Recently, some Amazon workers staged a walkout over the return-to-office mandate.
As per a report by Morning Consult, about 85 per cent of tech workers are working either hybrid or fully remote. The figure fared around 50 per cent in May 2022, and was at around 20 per cent before the onset of the COVID-19 pandemic.
Now, studies have shown that workers don’t want to return to office despite efforts by their employers. A Morning Consult report cited by the Guardian noted that three in five tech workers were not interested in returning to the office full-time.

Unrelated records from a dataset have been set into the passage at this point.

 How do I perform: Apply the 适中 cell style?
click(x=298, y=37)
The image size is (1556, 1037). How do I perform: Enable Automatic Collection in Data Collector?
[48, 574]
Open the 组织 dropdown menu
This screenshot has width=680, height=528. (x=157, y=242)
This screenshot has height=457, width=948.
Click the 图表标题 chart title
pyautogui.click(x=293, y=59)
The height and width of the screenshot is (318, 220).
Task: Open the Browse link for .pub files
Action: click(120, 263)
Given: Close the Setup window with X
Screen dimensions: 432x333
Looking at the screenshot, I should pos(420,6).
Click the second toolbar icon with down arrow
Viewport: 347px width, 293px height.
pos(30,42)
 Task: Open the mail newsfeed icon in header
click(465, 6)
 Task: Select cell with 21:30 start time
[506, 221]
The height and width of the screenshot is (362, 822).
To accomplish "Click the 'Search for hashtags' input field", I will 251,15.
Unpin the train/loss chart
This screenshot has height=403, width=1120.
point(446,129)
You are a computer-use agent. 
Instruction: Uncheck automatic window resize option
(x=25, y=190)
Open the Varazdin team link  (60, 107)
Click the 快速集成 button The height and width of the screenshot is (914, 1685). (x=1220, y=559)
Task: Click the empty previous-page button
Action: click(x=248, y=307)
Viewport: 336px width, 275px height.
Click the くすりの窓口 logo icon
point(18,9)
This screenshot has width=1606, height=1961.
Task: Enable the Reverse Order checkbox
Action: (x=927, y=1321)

Wider trend among US tech companies
Amazon has joined the ranks of companies encouraging employees to come back to the office. In March, Apple initiated measures to penalise employees who didn’t return part-time, and Elon Musk, upon becoming X’s CEO, also mandated a full-time return.
Advocates for workers’ rights argue that forcing employees back to the office could bolster the burgeoning labour movement in the tech industry.
Watch: Apple services grow but iPhone sales decline, Amazon reports best earnings since 2020
This push to return coincides with a new surge of COVID-19 cases in the US, highlighting the risks that initially prompted the shift to remote work.
Hospitalisations and deaths due to Covid have risen by 12.5 per cent and 10 per cent, respectively, in the past week, according to the Centers for Disease Control and Prevention.